Recalled from command of the 23rd Army with the turning of the tides of war across the Eastern Front, Cherepanov was sent as a member of the Allied Control Commission in Bulgaria in 1944 and became the commission's chairman in 1947. He was named deputy chief in the Department of Military Colleges of the USSR Ministry of Defense upon returning to Moscow in 1948.
Cherepanov retired from active duty in the armed forces after forty years in the military in 1955. He died in Moscow on 8 July 1984, aged eighty-eight.

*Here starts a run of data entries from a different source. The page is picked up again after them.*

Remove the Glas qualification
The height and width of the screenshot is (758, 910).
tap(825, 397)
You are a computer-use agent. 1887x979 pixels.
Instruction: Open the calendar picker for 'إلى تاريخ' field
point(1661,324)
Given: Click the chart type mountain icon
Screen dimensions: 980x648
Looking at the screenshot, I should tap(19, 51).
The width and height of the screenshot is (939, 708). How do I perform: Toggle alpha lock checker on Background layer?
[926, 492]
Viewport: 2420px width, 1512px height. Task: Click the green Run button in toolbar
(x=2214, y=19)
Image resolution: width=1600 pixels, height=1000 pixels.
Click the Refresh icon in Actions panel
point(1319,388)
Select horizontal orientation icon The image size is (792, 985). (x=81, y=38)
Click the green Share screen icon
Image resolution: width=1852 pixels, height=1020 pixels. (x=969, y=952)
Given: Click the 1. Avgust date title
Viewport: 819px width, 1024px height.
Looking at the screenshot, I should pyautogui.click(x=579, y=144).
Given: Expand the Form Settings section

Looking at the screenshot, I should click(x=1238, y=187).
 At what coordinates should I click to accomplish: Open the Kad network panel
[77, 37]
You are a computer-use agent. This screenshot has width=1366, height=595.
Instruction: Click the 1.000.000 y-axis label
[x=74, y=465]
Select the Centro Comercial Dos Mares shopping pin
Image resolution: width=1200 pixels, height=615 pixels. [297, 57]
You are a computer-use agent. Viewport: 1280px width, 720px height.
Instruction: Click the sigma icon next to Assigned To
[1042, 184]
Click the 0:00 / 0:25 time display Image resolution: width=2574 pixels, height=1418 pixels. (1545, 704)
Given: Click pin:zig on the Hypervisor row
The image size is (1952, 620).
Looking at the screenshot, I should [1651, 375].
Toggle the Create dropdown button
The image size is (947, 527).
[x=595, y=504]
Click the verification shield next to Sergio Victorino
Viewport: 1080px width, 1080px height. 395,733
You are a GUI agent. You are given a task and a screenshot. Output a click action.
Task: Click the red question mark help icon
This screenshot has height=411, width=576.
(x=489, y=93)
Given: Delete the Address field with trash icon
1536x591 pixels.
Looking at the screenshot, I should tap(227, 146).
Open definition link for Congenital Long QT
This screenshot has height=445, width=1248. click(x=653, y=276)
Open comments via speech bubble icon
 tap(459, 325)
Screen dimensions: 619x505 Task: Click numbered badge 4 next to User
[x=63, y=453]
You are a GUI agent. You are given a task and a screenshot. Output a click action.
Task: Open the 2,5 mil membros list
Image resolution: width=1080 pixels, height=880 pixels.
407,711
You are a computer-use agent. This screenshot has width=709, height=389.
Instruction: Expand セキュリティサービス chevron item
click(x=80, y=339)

A prolific memoirist in the 1960s–1980s, he authored a number of memoirs about his military career, including As Military Adviser in China (Moscow: Progress Publishers), a 1982 English-language translation (ISBN 978-0-8285-2290-8).
Works
- «Боевое крещение». М., 1960;
- «Первые бои Красной Армии». М., 1961;
- «Под Псковом и Нарвой. Февр. 1918 г». М., 1963;
- «Северный поход Национально-революционной армии Китая. (Записки воен. советника)». М., 1968;
- «В боях рожденная». Изд. 3-е. М., 1976;
- «Записки военного советника в Китае». Изд. 2-е. М., 1976;
- «Поле ратное мое». М., 1984.
In English translation
- Cherepanov, A. I. (1982). As Military Adviser in China. Moscow: Progress Publishers. ISBN 978-0-8285-2290-8.
References
- ↑ Wilbur, C. Martin & Julie Lien-ying How (1989). Missionaries of Revolution: Soviet Advisers and Nationalist China, 1920-1927. Cambridge, Massachusetts: Harvard University Press. p. 7. ISBN 978-0-674-57652-0.
- ↑ Wilbur, C. Martin & Julie Lien-ying How (1989). Missionaries of Revolution: Soviet Advisers and Nationalist China, 1920-1927. Cambridge, Massachusetts: Harvard University Press. p. 430. ISBN 978-0-674-57652-0.
- ↑ "Документ 936. О присвоении воинских званий офицерскому составу и генералам Красной Армии" [Document 936: On the assignment of military ranks to officers and generals of the Red Army]. Documents of the Soviet era (in Russian). 1 September 1943. p. 1. Archived from the original on 2021-06-24. Retrieved 22 June 2021.